* AIM OF THE TASK *
Pick the lines holding the string "breadcrumb" out of the records and copy them.
___ DATA FOR THIS EXERCISE ___
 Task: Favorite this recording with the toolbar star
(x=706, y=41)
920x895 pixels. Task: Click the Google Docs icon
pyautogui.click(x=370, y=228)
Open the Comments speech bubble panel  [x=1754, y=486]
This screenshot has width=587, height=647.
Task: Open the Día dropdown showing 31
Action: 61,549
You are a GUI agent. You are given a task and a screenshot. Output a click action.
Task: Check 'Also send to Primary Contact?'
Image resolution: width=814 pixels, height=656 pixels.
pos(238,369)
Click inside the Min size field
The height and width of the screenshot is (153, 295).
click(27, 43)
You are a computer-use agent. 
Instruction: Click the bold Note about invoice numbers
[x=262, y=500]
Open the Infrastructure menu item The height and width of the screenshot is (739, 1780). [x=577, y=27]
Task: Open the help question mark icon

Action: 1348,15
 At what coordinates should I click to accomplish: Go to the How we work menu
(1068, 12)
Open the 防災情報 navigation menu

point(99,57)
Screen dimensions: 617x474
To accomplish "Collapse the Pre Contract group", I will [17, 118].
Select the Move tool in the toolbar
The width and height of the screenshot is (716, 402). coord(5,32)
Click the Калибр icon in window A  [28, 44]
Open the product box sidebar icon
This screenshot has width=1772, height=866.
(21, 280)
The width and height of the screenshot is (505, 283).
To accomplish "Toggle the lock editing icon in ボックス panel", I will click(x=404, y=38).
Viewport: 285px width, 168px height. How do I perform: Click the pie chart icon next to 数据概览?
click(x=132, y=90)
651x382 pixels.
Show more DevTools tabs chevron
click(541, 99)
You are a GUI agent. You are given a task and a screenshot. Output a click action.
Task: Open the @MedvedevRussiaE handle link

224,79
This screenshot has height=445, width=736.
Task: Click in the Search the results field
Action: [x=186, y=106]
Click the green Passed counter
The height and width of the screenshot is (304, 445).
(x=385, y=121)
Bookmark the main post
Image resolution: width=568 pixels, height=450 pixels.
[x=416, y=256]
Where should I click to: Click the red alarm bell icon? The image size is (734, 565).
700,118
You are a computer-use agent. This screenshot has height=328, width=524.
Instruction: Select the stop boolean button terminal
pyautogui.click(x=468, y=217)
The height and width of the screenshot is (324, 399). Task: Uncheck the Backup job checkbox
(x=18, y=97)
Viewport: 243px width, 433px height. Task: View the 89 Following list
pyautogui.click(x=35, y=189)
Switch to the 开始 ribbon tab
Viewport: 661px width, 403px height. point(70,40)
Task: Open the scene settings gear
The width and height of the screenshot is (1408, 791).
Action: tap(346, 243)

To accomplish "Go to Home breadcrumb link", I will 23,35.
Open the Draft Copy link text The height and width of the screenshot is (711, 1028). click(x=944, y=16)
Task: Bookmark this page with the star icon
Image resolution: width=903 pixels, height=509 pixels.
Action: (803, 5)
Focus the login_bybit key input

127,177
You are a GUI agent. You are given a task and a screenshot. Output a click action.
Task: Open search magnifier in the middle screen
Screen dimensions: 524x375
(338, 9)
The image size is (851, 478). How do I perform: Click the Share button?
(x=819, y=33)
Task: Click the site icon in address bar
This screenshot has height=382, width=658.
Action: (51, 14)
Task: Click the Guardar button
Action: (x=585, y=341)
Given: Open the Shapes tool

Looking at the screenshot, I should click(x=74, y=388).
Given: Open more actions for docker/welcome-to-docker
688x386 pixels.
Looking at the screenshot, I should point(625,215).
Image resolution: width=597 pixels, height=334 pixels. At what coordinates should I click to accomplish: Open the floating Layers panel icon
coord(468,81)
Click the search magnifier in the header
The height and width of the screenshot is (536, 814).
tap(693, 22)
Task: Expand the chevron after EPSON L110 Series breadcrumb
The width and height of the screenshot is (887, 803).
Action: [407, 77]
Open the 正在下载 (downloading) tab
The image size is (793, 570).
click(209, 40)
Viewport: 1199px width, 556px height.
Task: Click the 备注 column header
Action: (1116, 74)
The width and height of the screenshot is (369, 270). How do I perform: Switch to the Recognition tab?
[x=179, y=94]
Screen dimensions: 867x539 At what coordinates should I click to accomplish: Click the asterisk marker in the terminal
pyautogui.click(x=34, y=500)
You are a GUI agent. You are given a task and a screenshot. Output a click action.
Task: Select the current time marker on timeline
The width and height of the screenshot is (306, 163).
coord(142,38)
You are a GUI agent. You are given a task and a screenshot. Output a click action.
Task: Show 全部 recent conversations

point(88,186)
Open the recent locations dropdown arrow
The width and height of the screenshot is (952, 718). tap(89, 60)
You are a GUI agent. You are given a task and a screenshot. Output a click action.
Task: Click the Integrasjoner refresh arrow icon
___
* EXERCISE ANSWER *
To accomplish "Go to Home breadcrumb link", I will 23,35.
Task: Expand the chevron after EPSON L110 Series breadcrumb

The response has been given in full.